The Monkees cast includes Davy Jones, Mike Nesmith, Mickey Dolenz, and Peter Tork.
Davy Jones, Mike Nesmith, Mickey Dolenz, and Peter Tork | NBCU Photo Bank/NBCUniversal via Getty Images

‘The Monkees’ hit a series of milestones during their two-year television run

Monkees producers Bob Rafelson and Bert Schneider were purposeful upon casting Davy Jones, Mike Nesmith, Peter Tork, and Micky Dolenz as the lead actors of the fledgling NBC series.

Their 1965 ad in the trade publications Daily Variety and The Hollywood Reporter sought “folk & roll musicians/singers for acting roles in new TV series.”

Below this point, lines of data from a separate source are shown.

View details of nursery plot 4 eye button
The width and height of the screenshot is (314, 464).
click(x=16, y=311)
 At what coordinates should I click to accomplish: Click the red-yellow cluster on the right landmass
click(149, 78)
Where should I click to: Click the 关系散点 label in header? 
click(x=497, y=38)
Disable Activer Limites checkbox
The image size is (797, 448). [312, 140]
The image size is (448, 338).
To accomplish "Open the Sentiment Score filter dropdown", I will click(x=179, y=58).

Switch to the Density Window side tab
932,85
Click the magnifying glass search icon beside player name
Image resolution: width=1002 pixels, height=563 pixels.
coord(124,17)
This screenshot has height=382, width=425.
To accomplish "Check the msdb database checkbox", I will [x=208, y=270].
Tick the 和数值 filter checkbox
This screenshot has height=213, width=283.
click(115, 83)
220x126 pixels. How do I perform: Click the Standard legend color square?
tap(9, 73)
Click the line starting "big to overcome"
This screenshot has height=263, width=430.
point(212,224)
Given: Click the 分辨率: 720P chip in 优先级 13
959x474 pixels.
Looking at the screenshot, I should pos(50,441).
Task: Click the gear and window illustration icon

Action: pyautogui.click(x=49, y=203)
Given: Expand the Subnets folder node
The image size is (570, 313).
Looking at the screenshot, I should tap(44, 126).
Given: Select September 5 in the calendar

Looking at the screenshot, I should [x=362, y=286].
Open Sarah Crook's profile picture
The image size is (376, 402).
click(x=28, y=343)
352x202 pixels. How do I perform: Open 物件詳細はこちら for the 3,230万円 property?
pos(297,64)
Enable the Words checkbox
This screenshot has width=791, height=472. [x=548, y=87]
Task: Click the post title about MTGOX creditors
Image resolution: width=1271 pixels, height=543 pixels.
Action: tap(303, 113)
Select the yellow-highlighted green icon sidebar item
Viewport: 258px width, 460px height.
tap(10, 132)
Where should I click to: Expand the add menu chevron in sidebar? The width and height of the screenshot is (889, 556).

Therefore they were looking for a specific type of young actor to fulfill the show’s intent: a series where four young men living together sought work as a band. This series came on the heels of the success of both The Beatles and The Rolling Stones in America. Therefore, there was a specific type of viewer The Monkees producers were trying to interest.

Subsequently, The Monkees would break all kinds of barriers on television. The actors were the first to say the word the censored word “hell” on television [the network bleeped it out during post-production] and also the first to feature four young “hippie” men as its stars.

However, The Monkees made television history by breaking down another wall.

‘The Monkees’ was the first series to lack this traditional television character

The Monkees cast includes Davy Jones, Mike Nesmith, Mickey Dolenz, and Peter Tork.
The Monkees cast includes Davy Jones, Mike Nesmith, Mickey Dolenz, and Peter Tork | NBCU Photo Bank/NBCUniversal via Getty Images

The television series hit several significant milestones during its two short years on NBC. However, there was another more significant reason the show was different than other sitcoms of the late 1960s.

“It wasn’t Father Knows Best,” Schneider once said of the series, as reported by Letty Rydell.

He continued, “It was the kids know best. The heroes were young people, and the heavies were older people. For the first time in TV history, no parental or authoritative figures were telling the youngsters what to do.”

The Monkees series was very different. Not only was it one of the first family sitcoms lacking a father figure, but the characters used their real names, as well as what appeared to be as close to their real personalities as permissible on television.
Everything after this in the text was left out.